Transcriptional Signature Derived from Murine Tumor-Associated Macrophages Correlates with Poor Outcome in Breast Cancer Patients

Tumor-associated macrophages (TAMs) are frequently the most abundant immune cells in cancers and are associated with poor survival. Here, we generated TAM molecular signatures from K14cre;Cdh1flox/flox;Trp53flox/flox (KEP) and MMTV-NeuT (NeuT) transgenic mice that resemble human invasive lobular carcinoma (ILC) and HER2+ tumors, respectively. Determination of TAM-specific signatures requires comparison with healthy mammary tissue macrophages to avoid overestimation of gene expression differences. TAMs from the two models feature a distinct transcriptomic profile, suggesting that the cancer subtype dictates their phenotype.
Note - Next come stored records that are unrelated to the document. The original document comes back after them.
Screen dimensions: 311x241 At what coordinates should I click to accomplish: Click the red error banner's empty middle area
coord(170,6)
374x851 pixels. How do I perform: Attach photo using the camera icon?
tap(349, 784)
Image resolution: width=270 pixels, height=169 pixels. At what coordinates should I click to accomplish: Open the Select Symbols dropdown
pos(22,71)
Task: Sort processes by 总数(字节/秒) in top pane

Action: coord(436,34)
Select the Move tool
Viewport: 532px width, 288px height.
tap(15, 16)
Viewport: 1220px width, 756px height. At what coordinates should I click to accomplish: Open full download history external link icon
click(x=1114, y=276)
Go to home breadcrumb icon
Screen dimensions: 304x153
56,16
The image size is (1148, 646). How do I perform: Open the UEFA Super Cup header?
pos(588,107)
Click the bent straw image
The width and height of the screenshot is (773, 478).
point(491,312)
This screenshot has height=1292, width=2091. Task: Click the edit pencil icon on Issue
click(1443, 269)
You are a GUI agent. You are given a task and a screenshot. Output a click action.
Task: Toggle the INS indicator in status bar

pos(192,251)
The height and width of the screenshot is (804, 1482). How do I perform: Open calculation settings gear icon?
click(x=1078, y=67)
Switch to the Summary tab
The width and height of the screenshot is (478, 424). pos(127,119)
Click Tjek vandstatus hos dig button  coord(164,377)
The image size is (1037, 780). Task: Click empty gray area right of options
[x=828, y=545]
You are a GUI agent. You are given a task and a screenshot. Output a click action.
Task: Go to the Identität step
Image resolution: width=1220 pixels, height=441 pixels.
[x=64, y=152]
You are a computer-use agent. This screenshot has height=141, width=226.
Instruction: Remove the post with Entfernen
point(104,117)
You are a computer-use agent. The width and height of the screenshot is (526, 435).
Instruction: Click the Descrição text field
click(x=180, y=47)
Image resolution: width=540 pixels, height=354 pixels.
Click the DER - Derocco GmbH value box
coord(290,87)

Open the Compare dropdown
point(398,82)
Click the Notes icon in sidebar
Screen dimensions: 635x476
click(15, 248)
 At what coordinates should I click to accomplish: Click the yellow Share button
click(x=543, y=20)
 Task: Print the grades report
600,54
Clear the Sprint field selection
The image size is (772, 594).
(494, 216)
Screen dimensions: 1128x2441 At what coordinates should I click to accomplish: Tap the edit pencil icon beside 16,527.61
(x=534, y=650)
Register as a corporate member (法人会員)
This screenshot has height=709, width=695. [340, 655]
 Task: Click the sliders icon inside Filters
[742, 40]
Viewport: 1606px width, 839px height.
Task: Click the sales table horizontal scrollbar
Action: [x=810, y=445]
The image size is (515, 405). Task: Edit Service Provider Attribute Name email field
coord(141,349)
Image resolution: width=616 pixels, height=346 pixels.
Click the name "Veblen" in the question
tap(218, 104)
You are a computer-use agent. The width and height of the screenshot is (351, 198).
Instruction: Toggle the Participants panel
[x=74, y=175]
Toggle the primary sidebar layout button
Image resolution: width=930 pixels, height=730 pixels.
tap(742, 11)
The KEP-derived signature reliably correlates with poor overall survival in ILC but not in triple-negative breast cancer patients, indicating that translation of murine TAM signatures to patients is cancer subtype dependent. Collectively, we show that a transgenic mouse tumor model can yield a TAM signature relevant for human breast cancer outcome prognosis and provide a generalizable strategy for determining and applying immune cell signatures provided the murine model reflects the human disease. [Display omitted] •Murine TAM signatures prognosticate outcomes in corresponding cancer patients•TAM signatures are robust when they are compared with healthy tissue macrophages•TAM transcriptome is dictated by tissue and tumor subtype-related signals•Murine TAM signatures can be translated only when a suitable model is chosen Tuit et al. show that TAM transcriptomes in murine models of breast cancer are governed mainly by tissue and tumor subtype-specific signals. Clinical translation of murine signatures can be achieved when human and mouse breast tumor subtypes are matched and only upon proper comparison of TAMs with healthy tissue macrophages.